Growing up, I remember always receiving a bulletin every time I entered the sanctuary for worship. The tradition of bulletin usage for all services continue when I was a seminarian and during the early years of my experience in parish ministry.
In 2015, I stepped away from full-time parish ministry. As I began visiting churches, I started collecting their bulletins. Those shown below were mostly collected in late 2015 to just before the COVID-19 pandemic.

To create the visual I first sorted the bulletins by size. I eliminated a handful that were uniquely sized and then fanned out a sampling of each of the three common sizes. Within each size the primary visual difference is clear: the presence or absence of color. Less clear, but equally noticeable upon closer inspection is the variability in the number of pages primarily determined by whether it included the full liturgy or simply basic worship information followed by announcements.
So What?
Printed bulletins are still part of many worship services, but their gradual fading is hard to miss. Their story mirrors broader patterns in church life: changes already underway before the pandemic were sharply accelerated during it, then settled back into a slower, uneven pace.
This is, of course, a wide-angle view.
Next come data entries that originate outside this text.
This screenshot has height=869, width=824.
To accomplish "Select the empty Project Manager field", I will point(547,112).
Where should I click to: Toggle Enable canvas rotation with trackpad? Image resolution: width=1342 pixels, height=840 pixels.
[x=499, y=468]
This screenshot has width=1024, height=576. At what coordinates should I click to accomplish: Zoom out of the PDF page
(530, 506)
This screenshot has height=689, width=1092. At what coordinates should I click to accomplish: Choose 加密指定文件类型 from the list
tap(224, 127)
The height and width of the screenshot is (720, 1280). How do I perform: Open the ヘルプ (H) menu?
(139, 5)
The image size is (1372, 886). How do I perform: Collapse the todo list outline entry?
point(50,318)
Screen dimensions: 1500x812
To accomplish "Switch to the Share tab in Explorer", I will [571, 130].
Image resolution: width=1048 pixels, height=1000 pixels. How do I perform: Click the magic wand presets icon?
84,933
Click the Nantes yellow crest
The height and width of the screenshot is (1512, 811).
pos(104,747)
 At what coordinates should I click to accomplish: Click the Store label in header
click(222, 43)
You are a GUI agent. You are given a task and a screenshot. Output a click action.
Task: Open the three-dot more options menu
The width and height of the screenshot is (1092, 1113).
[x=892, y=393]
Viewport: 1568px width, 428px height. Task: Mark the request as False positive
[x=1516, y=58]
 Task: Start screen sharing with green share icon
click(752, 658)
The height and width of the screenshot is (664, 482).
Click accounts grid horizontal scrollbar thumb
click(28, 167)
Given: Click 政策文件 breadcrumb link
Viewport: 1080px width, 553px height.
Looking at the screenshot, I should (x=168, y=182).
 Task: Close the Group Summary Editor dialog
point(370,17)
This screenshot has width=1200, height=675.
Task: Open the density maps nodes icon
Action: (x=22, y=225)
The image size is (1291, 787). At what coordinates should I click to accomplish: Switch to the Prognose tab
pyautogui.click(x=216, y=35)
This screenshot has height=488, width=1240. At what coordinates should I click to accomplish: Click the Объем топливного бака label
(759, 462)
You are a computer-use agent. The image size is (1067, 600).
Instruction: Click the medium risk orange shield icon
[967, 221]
It can’t account for the many local factors that shape worship practices, such as architecture, congregational age, traditions, or levels of formality. And for some congregations, bulletin use hasn’t changed at all within my lifetime. Still, I find myself curious about both the larger trend and the small, particular stories behind it.
Do you miss printed church bulletins or still rely on them? I’d love to hear how your congregation’s use of bulletins has changed (or stayed the same) over the past twenty years. And, if you call them something other than a bulletin, what name do you prefer (worship guide, program, order of service, etc)?